Osmando Figueiredo (secretário municipal de Agricultura) – sem dúvida é um dos grandes vencedores nessa contenda. Com sua desenvoltura nos bastidores, colocou à disposição do grupo sua capacidade de articular, abrindo “sacos de maldades” (sua especialidade), mantendo nichos jornalísticos e cultivando até um alter-ego colunista-blogueiro que anda espalhando muita brasa, ou ainda, aglutinando os partidos satélites do PT quando necessário. Foi assim quando liderou o motim à candidatura de Antonio Rocha pelo PMDB. Como recompensa, já prepara o filho vereador (Bruno Pará) para altos voos, tirando-o do cenário legislativo-mirim (que em nada contribui para seus planos de galgar posições) para um cargo no Executivo, onde ganhará maior visibilidade e aumentará seu cacife político. Osmando só não tratou de agricultura, viajando constantemente na ponte aérea Santarém/Brasília, solidário com a via-crucis mariana. Mas apesar disso plantou discórdias para alguns desafetos como o vice-governador Odair Corrêa e o ex-aliado Helenilson Pontes. O sisudo paraibano anda muito pimpão com sua performance…

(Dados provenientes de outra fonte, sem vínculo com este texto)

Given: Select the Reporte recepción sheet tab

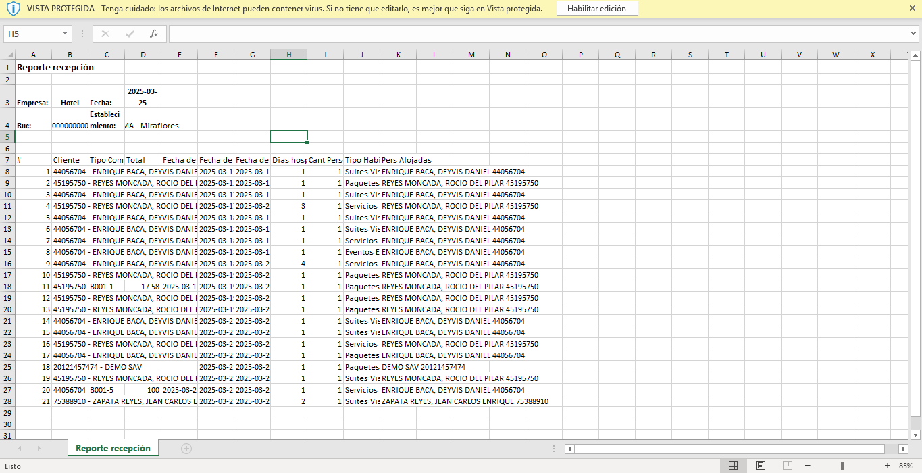Looking at the screenshot, I should tap(113, 449).
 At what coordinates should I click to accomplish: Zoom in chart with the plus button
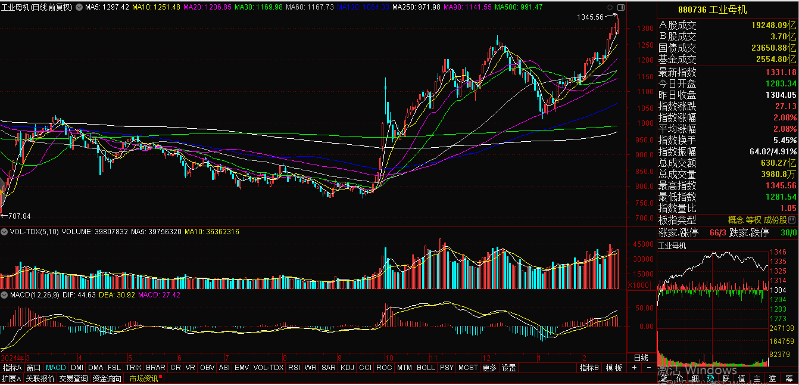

Erasmo Maia (vereador do DEM) – o sobrinho preferido de Lira Maia e seu possível sucessor na política, sofreu algum desgaste da celeuma dos tribunais. Tentou se esquivar dizendo que ele apenas deu início à ação, mas como os Democratas não sabem fazer oposição (um partido nascido com a ditadura que só tem metido as mãos pelos pés em nível nacional), ficou no “já vou já”. Com o retorno de Maria vai ter a oportunidade de ter um inimigo com rosto, já que não conseguia ir à briga com José Maria Tapajós, um antigo aliado e que está sempre disposto a mudar de lado. Mas à medida que o tio for afundando em processos de corrupção ele afundará junto e, como ocorre em todo o Brasil, seu partido, o DEM vai diminuir até, quem sabe, sumir um dia. A tendência será continuar vivendo como um parasita do PSDB de Alexandre, tarefa da qual há anos o partido vem se incumbindo. Mas Alex, vem renovando seus aliados, daí…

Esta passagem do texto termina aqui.